İddianamede yer alan ifadeler, suçlamanın temel dayanağını ve Fatih Altaylı'nın hangi sözlerinin bu denli ağır bir ithama yol açtığını detaylandırıyor. Savcılık, TCK'nın 310. madde metninin gerekçe kısmını inceleyerek, bu maddenin Cumhurbaşkanına karşı suikastin özel bir suç olarak tanımlandığını ve "öldürme" yerine "suikast" sözcüğünün tercih edildiğini vurguluyor. Ayrıca, TCK'nın 310/2 maddesinin gerekçesinde, Cumhurbaşkanının şahsına karşı hakaret dışında kalan tüm fiili saldırıların bu kapsamda cezalandırıldığı belirtiliyor. İddianameye göre, şüphelinin yani Fatih Altaylı'nın, Türkiye Cumhuriyeti Cumhurbaşkanı Recep Tayyip Erdoğan hakkında sorulan bir soruya cevaben, "milletin daha önce hoşuna gitmeyen padişahları öldürdüğüne ve boğduğuna yönelik sözde tarihsel örnek" ile cevap verdiği iddia ediliyor.
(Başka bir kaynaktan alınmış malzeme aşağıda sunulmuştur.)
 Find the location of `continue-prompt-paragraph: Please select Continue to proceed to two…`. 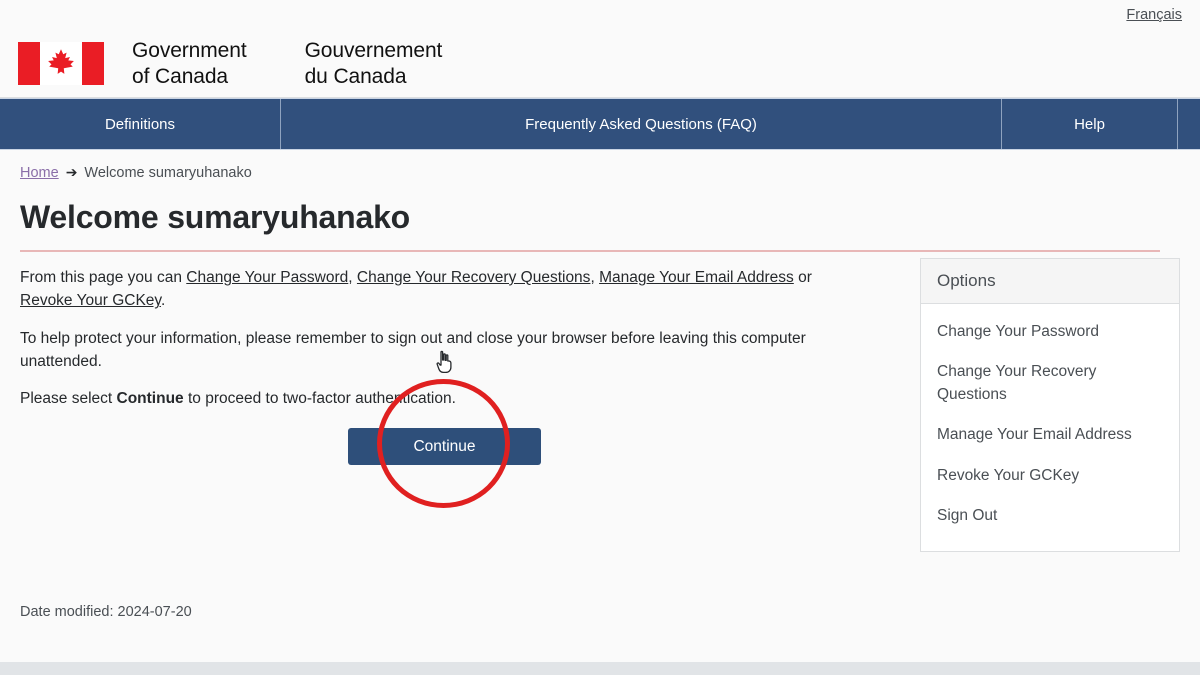

continue-prompt-paragraph: Please select Continue to proceed to two… is located at coordinates (444, 398).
İddianame, Altaylı'nın sözlerinin sadece bu tarihsel örnekle sınırlı kalmadığını, aynı zamanda bu örneği pekiştirmeye çalıştığını da belirtiyor. Savcılığın iddianamedeki yorumuna göre, Fatih Altaylı’nın, tarihsel örnekleri pekiştirmek amacıyla sarf ettiği şu çarpıcı sözler, Cumhurbaşkanının hayatına yönelik bir saldırı tehdidi olarak yorumlandı: “hakiki bir diktatörlük kurma hayali olanlar asla kuramazlar tam kurduklarını zannederken bir de bakarlar ki kuramamışlar ve tam aksine bu onların da lehine de olmaz ülkenin de lehine olmaz...”. Bu sözlerin, Türkiye Cumhuriyeti Cumhurbaşkanını hayatına yönelik bir saldırı gerçekleştirileceğinden bahisle tehdit ederek atılı suçu işlediğinin anlaşıldığı ifadesi iddianamede yer alıyor. Savcılık, bu tür sözlerin "Cumhurbaşkanını Tehdit" suçunu oluşturduğuna dair 2018 yılından itibaren TCK 310/2 kapsamında yer alan davaları da örnek gösterdi. Bu, Fatih Altaylı'nın geleceğini doğrudan etkileyecek, Türk hukuk sisteminde emsal teşkil edebilecek ve ifade özgürlüğünün sınırlarını yeniden tartışmaya açacak kritik bir dava olarak tarihe geçmeye hazırlanıyor.